Le vélo commence par 43 km assez plats qui permettent de s’échauffer tranquillement, puis on attaque la montée du col de Saint Gotthard (2091m), avec 1700m d’ascension sur 40 km, dont 12 km sur des pavés entre Airolo et le sommet du col. C’est très dur et j’ai beau mettre la chaîne « tout à gauche », je peine et avance à une vitesse pitoyable. Dans ces moments de solitude, les chansons des Smiths, groupe culte des années 80 dont j’étais fan, me remontent à l’esprit, notamment « You just haven’t earned it yet Baby », dont le refrain s’applique cruellement à ma situation :
You just haven't earned it yet, baby
You just haven't earned it, son
You just haven't earned it yet, baby
You must suffer and cry for a longer time
You just haven't earned it yet, baby
You must stay on your own for slightly longer
Carole et Elliott m’encouragent à plusieurs points de passage, puis je les retrouve au sommet du Saint Gotthard, où je prends la peine de m’arrêter pour manger quelques TUC et une banane et enfiler une veste pour la descente du col.
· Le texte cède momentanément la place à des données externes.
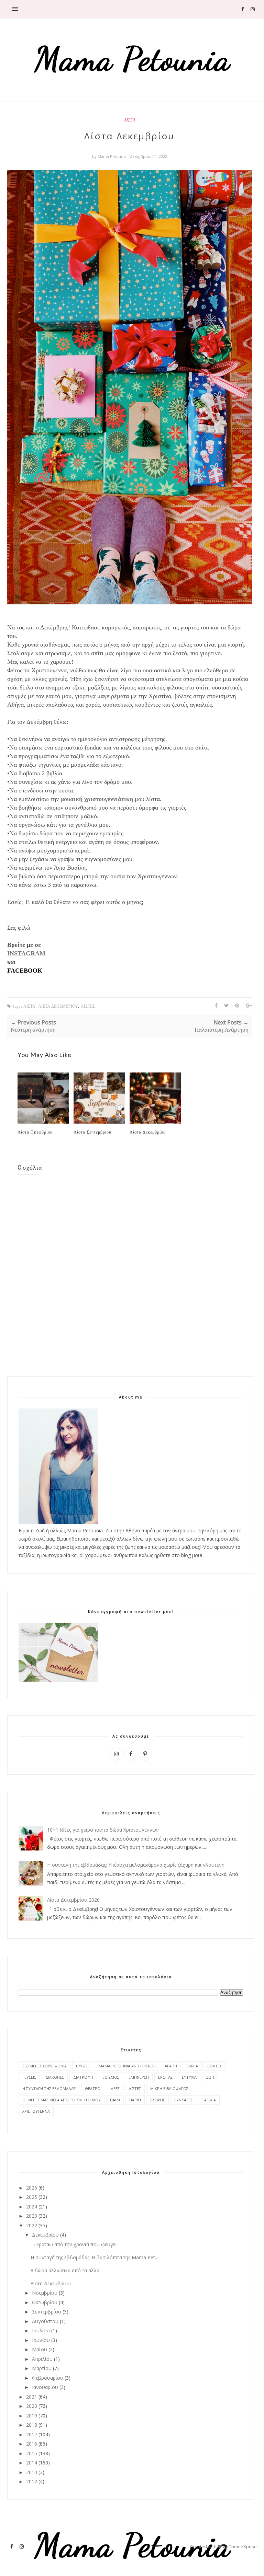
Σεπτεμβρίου (46, 2311)
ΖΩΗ (210, 2077)
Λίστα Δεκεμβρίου (148, 1132)
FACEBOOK (24, 970)
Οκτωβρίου (44, 2302)
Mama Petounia (113, 156)
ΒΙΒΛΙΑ (192, 2065)
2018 (31, 2425)
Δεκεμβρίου (45, 2234)
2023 (31, 2216)
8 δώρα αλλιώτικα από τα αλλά (65, 2270)
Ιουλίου (41, 2330)
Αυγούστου (45, 2321)
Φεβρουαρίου (47, 2378)
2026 (31, 2187)
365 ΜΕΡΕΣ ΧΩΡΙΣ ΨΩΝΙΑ (44, 2065)
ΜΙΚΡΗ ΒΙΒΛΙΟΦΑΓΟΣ (169, 2088)
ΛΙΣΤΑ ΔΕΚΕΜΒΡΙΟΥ (58, 1006)
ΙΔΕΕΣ (115, 2088)
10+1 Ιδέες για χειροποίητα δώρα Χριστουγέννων (103, 1829)
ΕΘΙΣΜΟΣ (110, 2077)
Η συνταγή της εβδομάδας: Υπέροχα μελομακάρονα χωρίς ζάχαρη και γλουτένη (135, 1864)
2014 (31, 2462)
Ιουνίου (41, 2340)
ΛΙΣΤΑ (129, 120)
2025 (31, 2197)
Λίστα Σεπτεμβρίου (92, 1132)
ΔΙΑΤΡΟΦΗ (83, 2077)
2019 (31, 2415)
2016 (31, 2443)
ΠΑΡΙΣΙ (135, 2099)
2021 (31, 2396)
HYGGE (82, 2065)
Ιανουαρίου (45, 2387)
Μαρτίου (42, 2368)
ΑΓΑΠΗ (171, 2065)
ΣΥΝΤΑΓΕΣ (183, 2099)
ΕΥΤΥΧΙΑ (189, 2077)
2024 (31, 2206)
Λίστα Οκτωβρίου (35, 1132)
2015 (31, 2453)
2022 (31, 2225)
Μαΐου (39, 2349)
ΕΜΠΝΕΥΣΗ (139, 2077)
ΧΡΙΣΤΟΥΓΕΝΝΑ (36, 2111)
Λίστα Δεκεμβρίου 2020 (73, 1899)
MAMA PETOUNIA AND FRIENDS (127, 2065)
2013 (31, 2472)
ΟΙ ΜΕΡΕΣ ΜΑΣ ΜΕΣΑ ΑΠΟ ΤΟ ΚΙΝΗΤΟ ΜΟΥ (61, 2099)
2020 (31, 2406)
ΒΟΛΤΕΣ (214, 2065)
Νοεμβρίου (44, 2292)
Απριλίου (42, 2359)
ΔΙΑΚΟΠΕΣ (54, 2077)
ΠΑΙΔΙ (115, 2099)
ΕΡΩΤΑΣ (165, 2077)
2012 (31, 2481)
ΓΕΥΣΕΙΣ (29, 2077)
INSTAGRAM (26, 953)
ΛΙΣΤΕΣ (88, 1006)
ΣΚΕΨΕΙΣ (157, 2099)
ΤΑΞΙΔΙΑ (209, 2099)
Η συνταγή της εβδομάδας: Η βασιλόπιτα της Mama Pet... (94, 2257)
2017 (31, 2434)
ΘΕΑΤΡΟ (92, 2088)
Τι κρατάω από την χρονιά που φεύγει (74, 2244)
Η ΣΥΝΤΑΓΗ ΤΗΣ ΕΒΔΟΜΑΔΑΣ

Le plaisir de rouler à 60 km/h sur 10km est de courte durée, car il faut rapidement enchaîner avec l’ascension du col de Furka (2436m), sur un meilleur revêtement que les pavés du Saint Gotthard, mais avec une pente qui me paraît encore plus raide. A la vitesse à laquelle je roule, les km défilent très lentement et c’est un grand soulagement d’arriver au sommet, où je retrouve à nouveau Carole et Elliott pour me changer (et prendre une veste plus épaisse que dans la première descente dans laquelle j’ai eu un peu froid). Après 10 km de belle descente jusqu’à Gleitsch (1757m), il reste encore le col de Grimsel à franchir (2164m), dernière grosse difficulté du parcours, moins raide que les deux premiers cols, mais avec la fatigue et la chaleur qui augmentent, c’est loin d’être une partie de plaisir, d’autant plus que la circulation devient de plus en plus dense, avec en particulier beaucoup de motos. Nous sommes néanmoins récompensés par une vue magnifique du haut de ce col, qui marque la frontière entre la Suisse Italienne et la Suisse Allemande.
A partir de là, nous avons une très longue descente jusqu’à Brienz, avec juste une dernière bosse à 15 km de l’arrivée, et c’est un pur plaisir de profiter du paysage sous un superbe soleil. Malgré ces derniers km parcourus à vive allure, il me faut près de 9H pour boucler le parcours, soit à peine plus de 20 km/h, et il est donc environ 15H quand je retrouve Elliott et Carole à la zone de transition de Brienz.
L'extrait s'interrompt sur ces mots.